Cardiology, Hull University Teaching Hospitals NHS Trust, Hull, UK
BMJ Case Rep. 2024 Sep 20;17(9):e261556. doi: 10.1136/bcr-2024-261556.
A male patient in his 50s presented to the emergency department with a three-day history of shortness of breath, New York Heart Association class IV, and oxygen desaturation. His physical examination revealed a large volume radial pulse with bibasal crepitation in the lungs and a soft diastolic murmur in the aortic area on auscultation of his heart.
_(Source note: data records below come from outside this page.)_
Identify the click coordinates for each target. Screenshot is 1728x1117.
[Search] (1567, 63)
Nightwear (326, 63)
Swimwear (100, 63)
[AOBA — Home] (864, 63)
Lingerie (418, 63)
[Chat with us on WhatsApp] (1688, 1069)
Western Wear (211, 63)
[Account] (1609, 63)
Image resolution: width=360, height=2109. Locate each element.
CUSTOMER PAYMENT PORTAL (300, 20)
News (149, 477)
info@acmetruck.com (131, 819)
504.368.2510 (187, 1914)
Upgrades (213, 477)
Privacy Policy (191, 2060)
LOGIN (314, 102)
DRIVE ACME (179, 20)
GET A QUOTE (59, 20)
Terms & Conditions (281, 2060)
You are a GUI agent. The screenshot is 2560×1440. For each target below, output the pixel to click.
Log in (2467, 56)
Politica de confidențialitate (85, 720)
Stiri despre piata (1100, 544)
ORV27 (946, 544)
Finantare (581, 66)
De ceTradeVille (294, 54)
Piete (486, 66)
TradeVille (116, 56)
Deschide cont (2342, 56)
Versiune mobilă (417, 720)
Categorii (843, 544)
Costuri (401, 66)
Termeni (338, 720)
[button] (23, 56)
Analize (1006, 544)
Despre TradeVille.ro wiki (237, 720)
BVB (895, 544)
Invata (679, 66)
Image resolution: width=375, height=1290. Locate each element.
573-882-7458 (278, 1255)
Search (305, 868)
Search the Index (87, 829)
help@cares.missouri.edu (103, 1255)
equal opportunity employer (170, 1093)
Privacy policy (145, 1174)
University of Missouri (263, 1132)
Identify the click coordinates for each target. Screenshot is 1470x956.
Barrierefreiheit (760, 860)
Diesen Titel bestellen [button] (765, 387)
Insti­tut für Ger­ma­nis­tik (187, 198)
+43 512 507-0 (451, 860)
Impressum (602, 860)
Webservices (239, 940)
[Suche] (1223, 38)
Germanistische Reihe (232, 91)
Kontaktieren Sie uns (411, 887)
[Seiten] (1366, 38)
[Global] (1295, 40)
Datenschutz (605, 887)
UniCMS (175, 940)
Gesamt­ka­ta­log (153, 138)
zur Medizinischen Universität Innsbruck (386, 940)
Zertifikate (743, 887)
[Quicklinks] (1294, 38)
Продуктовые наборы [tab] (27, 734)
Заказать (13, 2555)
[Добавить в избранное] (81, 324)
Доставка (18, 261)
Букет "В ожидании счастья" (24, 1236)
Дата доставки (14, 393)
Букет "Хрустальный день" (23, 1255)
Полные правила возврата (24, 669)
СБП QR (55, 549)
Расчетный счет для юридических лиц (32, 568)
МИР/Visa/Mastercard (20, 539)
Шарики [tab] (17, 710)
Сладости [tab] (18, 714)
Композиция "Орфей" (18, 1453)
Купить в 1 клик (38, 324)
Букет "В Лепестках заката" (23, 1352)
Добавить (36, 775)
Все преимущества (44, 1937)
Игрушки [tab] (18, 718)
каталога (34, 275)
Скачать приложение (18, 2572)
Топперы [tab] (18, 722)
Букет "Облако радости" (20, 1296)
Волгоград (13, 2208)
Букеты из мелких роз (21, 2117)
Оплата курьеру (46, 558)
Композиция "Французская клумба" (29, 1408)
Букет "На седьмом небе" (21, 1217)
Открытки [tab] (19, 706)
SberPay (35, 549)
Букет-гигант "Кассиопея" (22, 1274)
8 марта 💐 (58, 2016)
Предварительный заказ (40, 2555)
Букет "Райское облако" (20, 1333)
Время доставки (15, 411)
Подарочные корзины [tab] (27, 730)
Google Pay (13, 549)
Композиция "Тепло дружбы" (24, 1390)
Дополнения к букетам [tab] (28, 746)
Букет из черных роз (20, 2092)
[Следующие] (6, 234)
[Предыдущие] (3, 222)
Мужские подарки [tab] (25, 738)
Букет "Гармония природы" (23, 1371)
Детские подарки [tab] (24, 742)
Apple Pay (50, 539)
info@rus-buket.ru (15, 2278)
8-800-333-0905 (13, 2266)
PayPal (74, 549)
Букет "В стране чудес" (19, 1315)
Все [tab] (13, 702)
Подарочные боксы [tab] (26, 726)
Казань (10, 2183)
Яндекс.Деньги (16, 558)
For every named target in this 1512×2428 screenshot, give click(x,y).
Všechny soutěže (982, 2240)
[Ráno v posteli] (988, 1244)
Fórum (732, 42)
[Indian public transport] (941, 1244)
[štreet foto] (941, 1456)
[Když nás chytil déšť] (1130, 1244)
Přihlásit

He was managed on the line of decompensated heart failure. Transthoracic echocardiography showed a dissection flap in the ascending aorta with acute severe aortic regurgitation. A subsequent urgent CT angiography of the whole aorta confirmed a complex type A aortic dissection with an aneurysmal ascending aorta. An emergency type A aortic dissection repair (modified Bentall's procedure) was done. The patient made a good recovery, was discharged successfully 2 weeks after the procedure and was doing well on postoperative follow-up.
一位 50 多岁的男性患者因呼吸困难、纽约心脏协会(NYHA)四级和缺氧性低氧血症到急诊科就诊。体格检查发现桡动脉搏动量大,双肺底部有爆裂音,听诊心脏时有主动脉区柔和的舒张期杂音。他的心力衰竭失代偿正在接受治疗。经胸超声心动图显示升主动脉夹层伴有急性重度主动脉瓣反流。随后对整个主动脉进行紧急 CT 血管造影检查,证实为复杂的 A 型主动脉夹层,伴有升主动脉瘤。紧急进行了 A 型主动脉夹层修复术(改良 Bentall 手术)。患者恢复良好,术后 2 周成功出院,术后随访情况良好。